Has anyone every used these with CP?
http://www.brambleberry.com/12-Cavity-Rectangle-Silicone-Mold-P5536.aspx

If so, how do you like them & how well have they held up for you?

BB's newsletter gives a coupon to get them for 40% off this month, so I'm thinking maybe I'll get a couple.


----------



## AlchemyandAshes (Mar 22, 2013)

I was debating these myself after I got the newsletter coupon...I can't decide if I'm gonna sell smaller bars (like this mold) or raise my prices.
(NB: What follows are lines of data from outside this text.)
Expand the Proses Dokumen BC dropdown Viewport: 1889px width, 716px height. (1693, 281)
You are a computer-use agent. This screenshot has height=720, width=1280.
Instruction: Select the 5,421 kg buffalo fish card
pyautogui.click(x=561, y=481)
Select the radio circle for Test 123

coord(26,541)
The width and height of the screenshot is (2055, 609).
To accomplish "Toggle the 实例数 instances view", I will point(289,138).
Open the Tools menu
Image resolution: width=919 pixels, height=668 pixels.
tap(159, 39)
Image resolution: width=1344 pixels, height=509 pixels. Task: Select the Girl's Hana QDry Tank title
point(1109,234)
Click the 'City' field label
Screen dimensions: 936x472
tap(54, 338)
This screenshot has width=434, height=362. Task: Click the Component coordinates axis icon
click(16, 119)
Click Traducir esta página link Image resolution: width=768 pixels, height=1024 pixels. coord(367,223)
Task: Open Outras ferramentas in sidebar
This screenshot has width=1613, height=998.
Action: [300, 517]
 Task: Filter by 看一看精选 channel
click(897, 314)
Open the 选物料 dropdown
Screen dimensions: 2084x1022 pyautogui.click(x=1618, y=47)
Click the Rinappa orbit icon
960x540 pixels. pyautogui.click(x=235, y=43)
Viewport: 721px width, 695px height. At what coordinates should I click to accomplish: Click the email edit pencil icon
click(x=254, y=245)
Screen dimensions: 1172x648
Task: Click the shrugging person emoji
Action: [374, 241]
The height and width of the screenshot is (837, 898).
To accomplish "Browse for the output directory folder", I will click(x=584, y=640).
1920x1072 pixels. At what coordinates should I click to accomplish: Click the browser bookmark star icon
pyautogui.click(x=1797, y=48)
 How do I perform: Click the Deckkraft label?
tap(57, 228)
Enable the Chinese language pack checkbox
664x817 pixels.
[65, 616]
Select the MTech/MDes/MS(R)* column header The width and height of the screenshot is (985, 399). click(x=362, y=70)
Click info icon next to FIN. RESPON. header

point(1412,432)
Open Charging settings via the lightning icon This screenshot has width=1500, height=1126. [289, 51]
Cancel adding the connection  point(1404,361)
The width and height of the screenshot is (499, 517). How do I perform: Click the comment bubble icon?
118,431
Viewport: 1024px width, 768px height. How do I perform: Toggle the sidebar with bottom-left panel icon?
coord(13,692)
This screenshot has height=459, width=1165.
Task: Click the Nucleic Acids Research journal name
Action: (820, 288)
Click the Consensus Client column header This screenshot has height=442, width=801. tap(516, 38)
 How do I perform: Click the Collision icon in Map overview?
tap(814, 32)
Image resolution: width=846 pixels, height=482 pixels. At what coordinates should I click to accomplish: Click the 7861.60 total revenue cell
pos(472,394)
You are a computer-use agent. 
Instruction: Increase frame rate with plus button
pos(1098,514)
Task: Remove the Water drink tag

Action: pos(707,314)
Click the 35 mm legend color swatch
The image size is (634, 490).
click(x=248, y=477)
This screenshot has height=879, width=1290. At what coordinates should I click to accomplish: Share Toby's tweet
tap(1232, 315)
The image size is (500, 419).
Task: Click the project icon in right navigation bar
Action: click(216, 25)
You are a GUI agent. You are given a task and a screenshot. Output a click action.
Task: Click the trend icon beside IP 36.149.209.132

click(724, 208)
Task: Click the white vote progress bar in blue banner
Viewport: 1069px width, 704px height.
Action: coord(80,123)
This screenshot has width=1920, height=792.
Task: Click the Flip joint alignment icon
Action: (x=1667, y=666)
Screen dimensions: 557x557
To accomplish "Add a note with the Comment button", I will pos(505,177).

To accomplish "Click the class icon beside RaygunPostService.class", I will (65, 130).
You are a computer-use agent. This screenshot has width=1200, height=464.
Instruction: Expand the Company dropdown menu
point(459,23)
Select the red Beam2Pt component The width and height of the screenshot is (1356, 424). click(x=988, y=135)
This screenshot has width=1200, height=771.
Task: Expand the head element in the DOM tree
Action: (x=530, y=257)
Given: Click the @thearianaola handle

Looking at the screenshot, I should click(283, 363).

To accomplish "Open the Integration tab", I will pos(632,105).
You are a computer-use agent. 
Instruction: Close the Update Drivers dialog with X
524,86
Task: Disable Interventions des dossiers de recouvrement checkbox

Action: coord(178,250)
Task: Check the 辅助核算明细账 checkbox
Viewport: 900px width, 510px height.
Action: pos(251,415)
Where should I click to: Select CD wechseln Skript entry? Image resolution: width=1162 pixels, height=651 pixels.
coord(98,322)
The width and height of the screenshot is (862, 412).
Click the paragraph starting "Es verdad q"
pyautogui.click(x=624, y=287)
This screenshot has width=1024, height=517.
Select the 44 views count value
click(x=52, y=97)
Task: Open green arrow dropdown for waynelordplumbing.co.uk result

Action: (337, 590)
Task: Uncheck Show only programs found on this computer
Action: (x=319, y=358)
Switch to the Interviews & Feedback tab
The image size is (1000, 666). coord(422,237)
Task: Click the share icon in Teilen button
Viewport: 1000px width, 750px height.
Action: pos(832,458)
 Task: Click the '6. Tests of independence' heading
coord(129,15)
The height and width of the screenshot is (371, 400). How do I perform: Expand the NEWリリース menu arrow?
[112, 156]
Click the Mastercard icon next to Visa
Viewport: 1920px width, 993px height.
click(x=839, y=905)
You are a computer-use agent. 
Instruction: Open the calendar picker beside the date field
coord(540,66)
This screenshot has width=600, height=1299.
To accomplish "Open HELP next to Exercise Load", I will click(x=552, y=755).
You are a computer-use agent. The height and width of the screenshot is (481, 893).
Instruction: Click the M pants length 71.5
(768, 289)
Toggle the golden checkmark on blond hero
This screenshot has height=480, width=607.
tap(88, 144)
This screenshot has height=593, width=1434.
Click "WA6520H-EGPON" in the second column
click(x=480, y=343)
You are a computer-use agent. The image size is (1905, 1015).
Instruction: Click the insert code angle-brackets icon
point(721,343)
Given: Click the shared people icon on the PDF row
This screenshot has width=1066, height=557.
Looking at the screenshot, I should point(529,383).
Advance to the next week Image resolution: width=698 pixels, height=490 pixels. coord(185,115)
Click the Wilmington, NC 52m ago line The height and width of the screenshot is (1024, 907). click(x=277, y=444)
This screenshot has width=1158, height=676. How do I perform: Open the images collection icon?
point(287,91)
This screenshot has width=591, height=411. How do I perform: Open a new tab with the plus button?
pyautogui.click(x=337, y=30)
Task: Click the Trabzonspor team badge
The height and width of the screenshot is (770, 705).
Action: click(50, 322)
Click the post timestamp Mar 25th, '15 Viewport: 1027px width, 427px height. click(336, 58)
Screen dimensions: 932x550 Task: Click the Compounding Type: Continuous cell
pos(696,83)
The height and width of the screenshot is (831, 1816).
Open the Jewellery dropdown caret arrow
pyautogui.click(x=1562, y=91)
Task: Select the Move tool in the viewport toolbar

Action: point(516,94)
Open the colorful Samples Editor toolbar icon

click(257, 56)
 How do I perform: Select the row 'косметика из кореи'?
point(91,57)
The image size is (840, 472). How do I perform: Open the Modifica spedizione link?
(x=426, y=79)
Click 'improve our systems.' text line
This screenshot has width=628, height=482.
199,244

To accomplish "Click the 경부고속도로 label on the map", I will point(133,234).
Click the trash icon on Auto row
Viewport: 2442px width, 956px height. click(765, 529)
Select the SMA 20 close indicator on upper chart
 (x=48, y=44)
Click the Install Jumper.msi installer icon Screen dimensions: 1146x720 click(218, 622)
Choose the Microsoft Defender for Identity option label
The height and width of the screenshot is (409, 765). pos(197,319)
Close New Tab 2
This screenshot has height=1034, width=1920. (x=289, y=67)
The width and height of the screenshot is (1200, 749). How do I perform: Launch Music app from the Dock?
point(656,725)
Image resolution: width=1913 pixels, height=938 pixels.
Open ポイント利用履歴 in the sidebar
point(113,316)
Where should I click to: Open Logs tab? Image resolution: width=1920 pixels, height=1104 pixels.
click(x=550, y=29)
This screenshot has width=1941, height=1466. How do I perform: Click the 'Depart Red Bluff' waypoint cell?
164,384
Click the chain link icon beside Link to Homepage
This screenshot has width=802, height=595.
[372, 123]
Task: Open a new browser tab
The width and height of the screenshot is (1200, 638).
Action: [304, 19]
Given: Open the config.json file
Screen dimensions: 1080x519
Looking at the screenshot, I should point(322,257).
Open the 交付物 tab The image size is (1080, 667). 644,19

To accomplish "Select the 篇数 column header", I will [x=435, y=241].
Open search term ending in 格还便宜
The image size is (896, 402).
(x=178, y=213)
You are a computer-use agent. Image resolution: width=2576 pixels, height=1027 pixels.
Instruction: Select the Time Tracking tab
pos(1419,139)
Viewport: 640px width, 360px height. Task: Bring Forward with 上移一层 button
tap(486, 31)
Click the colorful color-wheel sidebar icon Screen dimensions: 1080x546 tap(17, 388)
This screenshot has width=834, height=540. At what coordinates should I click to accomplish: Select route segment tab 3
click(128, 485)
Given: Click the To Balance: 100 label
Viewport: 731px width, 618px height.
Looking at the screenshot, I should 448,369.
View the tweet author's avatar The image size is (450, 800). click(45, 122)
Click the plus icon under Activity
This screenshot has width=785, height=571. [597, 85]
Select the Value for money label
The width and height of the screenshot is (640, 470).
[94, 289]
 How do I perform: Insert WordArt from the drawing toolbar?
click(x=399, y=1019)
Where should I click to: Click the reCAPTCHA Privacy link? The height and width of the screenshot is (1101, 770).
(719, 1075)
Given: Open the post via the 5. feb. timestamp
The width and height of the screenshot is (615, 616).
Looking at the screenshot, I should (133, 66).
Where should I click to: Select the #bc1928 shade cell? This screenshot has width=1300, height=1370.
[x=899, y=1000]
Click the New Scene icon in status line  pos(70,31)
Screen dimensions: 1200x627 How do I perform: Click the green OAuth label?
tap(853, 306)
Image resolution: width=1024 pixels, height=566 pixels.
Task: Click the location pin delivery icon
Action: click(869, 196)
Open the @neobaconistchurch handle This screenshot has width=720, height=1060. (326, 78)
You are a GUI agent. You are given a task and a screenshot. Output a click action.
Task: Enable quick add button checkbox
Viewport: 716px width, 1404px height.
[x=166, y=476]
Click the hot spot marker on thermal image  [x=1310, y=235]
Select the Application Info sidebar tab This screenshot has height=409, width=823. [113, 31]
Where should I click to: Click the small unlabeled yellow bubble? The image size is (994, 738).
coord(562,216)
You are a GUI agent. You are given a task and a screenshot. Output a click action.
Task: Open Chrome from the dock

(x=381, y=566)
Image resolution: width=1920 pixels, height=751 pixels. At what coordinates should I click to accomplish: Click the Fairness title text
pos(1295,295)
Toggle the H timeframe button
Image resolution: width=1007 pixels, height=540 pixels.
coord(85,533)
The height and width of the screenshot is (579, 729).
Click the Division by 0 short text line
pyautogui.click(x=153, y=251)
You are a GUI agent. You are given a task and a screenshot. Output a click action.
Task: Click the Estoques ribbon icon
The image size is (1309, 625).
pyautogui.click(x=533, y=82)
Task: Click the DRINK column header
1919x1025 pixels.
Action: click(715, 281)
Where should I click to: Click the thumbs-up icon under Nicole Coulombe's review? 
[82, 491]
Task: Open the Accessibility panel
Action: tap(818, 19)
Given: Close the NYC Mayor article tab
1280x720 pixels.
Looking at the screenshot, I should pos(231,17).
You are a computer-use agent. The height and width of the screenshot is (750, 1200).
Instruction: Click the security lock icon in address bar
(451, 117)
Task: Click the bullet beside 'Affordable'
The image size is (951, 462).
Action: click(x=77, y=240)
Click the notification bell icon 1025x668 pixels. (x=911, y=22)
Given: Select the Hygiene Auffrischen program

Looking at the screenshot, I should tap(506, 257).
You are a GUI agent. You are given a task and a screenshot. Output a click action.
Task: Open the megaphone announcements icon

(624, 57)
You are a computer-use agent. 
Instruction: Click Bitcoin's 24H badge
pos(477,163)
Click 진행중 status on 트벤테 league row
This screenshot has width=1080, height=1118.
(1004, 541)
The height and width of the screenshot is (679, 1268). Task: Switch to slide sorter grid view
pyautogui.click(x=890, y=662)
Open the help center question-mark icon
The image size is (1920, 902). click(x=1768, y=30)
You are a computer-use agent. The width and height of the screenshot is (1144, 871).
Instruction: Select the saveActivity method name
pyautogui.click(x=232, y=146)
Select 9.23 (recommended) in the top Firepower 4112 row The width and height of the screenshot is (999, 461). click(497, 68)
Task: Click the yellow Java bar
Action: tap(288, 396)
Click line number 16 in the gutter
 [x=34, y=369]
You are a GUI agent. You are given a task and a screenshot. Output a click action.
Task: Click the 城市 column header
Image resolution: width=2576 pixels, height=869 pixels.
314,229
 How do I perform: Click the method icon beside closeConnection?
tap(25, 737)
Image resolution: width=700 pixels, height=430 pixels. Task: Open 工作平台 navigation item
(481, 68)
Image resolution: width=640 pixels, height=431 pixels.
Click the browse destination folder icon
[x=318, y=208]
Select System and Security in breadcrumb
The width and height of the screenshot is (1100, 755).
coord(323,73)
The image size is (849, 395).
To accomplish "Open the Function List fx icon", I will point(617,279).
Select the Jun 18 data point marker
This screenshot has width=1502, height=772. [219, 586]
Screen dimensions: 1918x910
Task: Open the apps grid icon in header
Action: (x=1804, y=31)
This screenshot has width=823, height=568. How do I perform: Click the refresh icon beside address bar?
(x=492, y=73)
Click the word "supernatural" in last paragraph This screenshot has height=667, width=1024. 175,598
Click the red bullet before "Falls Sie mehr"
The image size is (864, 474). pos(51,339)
Also, I'm kinda partial to fluffy tops, which obviously wouldn't work with this mold...but that's a great deal that I'm having trouble passing up...
Hope someone chimes in with a "review" to help make my decision easier!


----------



## deb8907 (Mar 22, 2013)

I bought this mold and it works well with CP.  I tried the shampoo bar and it was great.  The finished bars are 4.5 ounces, they are 1 1/4 inches high, 2 inches wide, and 3 inches long.  I thought the size would be good for shampoo bars because they fit in your hand better than a wider bar.  The silicone is very soft and flexible.  I waited until the 3rd day to unmold because I didn't gel.  So, I was pleased the mold.


----------